XSD (SPDR S&P Semiconductor ETF)
Issued by State Street, XSD tracks the S&P Semiconductor Select Industry Index, which is relatively small in scale. The fund selects stocks classified under the GICS semiconductor industry within the S&P 500, using equal weighting.
Due to equal weighting and periodic rebalancing, the highest weightings are assigned to companies like First Solar, with a market cap of only $30 billion, much smaller than NVIDIA. Despite the size gap, recent performance has been better than large-cap stocks, leading to relatively higher weights.
Advantages: Covers a broad range of 39 stocks with balanced weights, resulting in the lowest concentration risk and better diversification.
Disadvantages: Lacks industry giants like TSMC and ASML, making it difficult to keep pace with the rally driven by large-cap stocks. The fund’s small size also limits liquidity.
Comparison of the three US semiconductor funds
How to Choose the Most Suitable Semiconductor ETF?
Based on investment time horizon: For retirement planning over more than 10 years, prefer highly diversified products like SOXX to reduce single-company risk. For medium- to short-term growth opportunities, SMH’s concentrated holdings of industry leaders can better benefit from the growth of leading companies.

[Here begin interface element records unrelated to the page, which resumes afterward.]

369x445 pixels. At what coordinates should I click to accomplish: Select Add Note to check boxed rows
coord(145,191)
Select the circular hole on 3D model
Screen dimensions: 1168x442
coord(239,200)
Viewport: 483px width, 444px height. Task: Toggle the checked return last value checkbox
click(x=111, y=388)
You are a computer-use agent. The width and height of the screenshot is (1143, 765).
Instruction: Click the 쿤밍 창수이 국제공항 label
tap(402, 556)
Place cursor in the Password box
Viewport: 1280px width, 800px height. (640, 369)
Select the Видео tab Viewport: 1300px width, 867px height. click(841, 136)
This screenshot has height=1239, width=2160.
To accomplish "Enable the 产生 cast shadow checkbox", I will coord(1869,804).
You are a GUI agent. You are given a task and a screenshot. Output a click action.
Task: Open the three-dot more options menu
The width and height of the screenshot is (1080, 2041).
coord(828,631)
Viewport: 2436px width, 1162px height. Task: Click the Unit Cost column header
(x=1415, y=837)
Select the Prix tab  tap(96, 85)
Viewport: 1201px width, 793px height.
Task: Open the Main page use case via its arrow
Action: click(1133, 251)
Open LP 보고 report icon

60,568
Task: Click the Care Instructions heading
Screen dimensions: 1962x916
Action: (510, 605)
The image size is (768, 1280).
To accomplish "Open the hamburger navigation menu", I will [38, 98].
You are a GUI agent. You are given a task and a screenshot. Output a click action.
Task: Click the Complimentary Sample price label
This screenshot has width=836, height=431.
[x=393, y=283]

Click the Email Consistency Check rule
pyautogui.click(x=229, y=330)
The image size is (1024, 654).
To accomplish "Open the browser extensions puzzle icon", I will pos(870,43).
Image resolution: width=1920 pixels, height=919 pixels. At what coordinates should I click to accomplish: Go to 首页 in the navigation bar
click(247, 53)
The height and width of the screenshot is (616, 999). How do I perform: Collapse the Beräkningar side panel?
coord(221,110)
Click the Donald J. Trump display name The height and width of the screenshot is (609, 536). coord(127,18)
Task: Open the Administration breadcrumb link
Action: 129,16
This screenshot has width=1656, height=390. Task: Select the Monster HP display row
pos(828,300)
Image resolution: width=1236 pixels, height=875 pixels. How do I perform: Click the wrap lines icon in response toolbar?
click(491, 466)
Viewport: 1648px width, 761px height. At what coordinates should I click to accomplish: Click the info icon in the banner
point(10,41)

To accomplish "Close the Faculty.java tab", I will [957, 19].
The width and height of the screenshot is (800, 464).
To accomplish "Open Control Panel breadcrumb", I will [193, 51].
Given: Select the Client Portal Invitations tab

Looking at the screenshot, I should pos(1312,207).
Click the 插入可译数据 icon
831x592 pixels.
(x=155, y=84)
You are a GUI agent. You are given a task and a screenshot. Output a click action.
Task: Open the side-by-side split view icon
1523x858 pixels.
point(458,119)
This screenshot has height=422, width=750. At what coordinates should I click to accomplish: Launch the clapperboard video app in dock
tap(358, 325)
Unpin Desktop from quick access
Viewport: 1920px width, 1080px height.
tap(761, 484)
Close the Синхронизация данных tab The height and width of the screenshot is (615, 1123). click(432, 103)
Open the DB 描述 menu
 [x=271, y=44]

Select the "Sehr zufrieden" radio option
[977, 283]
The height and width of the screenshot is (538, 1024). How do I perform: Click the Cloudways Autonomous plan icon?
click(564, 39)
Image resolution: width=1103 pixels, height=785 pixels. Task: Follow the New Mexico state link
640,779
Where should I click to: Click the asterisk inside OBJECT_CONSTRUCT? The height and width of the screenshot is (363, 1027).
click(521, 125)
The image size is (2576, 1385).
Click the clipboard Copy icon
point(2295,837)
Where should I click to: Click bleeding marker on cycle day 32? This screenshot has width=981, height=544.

Consider geopolitical risks: With de-dollarization and geopolitical tensions increasing, regional risks are rising. Investors should allocate appropriately between US and Taiwan funds to diversify regional exposure.
Assess personal risk tolerance: Conservative investors seeking steady growth may choose SOXX; aggressive investors confident in large-cap dominance and willing to accept volatility may prefer SMH; those seeking broad diversification can consider XSD.
Practical Ways to Invest in the Semiconductor Industry
Leading global semiconductor companies are mainly concentrated in the US, Taiwan, and Europe, with most listed on US stock exchanges. Opening a US trading account is the most straightforward way to participate.
Taiwanese brokerage accounts: Advantages include trading directly in TWD and ease of operation; disadvantages are higher transaction fees, suitable for long-term buy-and-hold strategies.
Online brokerage accounts: Some offer commission-free US stock trading, but with limited tools and leverage options, more suitable for medium- to long-term investors.
CFD (Contract for Difference) accounts: No commission fees, support long and short positions with higher leverage, ideal for short-term traders. However, CFD trading does not involve actual stock ownership and cannot participate in shareholder meetings or receive dividends.
Investment Strategy Recommendations
Focus on innovation leaders: Choose companies leading in technological breakthroughs and market share, such as TSMC, Intel, and ASML, representing industry development directions.
Use ETFs for diversification: Compared to tracking individual stocks, funds provide inherent risk management, with one ETF covering multiple industry leaders.
Combine technical and fundamental analysis: Study technical trends and financial fundamentals to accurately time entry and exit points, improving investment efficiency.
Balance long-term core holdings with tactical adjustments: Establish long-term positions to participate in industry growth, while using short-term volatility for tactical rebalancing to manage risk and return.
Summary
Semiconductor ETFs are essentially baskets of industry-related stocks. With explosive growth in AI applications, this sector is expected to enter a long-term bullish environment. Compared to selecting individual stocks, ETFs offer a more convenient and balanced way to participate. Investors can choose the most suitable products from the US semiconductor ETF list based on their time horizon, risk appetite, and industry outlook, thereby seizing the wealth redistribution opportunities in the global semiconductor industry.